This article is a book review of Hiroshima written by John Hersey published by Penguin Modern Classic in 2001. The book was first published by New Yorker in August 1946.
The book started with the flashing light from the bomb dropped on Hiroshima on August 6, 1945. The book told the stories of the six survivors, what they are doing before the bomb fell, and where they are at the exact time the bomb went off. The first was Miss Toshiko Sasaki, a clerk. The second was Dr. Masakazu Fujii, a doctor who owns a private hospital. Third, Mrs. Hatsuyo Nakamura, a mother of three. Forth, Father Wilhelm Kleinsorge, a German priest. Fifth, Dr. Terufumi Sasaki, a young doctor. And the sixth, was Reverend Kiyoshi Tanimoto, a pastor.

- Provided records
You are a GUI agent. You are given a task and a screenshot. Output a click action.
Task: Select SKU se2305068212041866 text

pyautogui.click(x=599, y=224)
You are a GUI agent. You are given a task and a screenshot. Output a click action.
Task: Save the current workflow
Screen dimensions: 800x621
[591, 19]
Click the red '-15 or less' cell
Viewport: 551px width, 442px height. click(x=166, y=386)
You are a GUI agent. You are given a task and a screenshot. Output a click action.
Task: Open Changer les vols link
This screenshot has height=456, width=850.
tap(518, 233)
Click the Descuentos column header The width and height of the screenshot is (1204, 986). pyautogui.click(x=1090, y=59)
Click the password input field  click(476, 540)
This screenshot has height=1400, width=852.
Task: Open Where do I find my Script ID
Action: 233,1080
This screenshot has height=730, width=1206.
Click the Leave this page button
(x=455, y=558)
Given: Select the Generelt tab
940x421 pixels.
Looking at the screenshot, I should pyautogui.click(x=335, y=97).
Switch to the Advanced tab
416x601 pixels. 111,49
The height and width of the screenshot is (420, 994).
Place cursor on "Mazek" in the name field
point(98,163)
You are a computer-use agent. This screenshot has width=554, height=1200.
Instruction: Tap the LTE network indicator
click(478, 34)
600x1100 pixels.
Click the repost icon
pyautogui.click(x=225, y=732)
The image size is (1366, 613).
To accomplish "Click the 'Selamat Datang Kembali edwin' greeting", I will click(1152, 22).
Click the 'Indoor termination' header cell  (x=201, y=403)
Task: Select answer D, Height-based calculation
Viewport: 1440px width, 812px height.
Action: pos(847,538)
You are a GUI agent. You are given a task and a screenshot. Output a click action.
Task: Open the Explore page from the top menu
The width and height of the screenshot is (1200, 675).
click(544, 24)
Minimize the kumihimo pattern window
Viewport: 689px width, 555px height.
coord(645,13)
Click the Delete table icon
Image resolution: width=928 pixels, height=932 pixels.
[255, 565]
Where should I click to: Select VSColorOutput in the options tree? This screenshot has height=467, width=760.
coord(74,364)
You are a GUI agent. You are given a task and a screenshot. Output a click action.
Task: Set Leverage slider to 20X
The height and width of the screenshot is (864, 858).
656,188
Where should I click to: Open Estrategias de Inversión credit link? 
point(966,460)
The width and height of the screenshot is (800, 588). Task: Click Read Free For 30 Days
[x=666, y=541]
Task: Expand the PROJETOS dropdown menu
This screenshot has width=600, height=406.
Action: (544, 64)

- What is expected
Retype the passage of the Hiroshima review that begins at the words "This article is" and stops after "in August 1946.", keeping every word and mark unchanged. The listing is separate material and has no connection to the review of Hiroshima.

- Response to the task
This article is a book review of Hiroshima written by John Hersey published by Penguin Modern Classic in 2001. The book was first published by New Yorker in August 1946.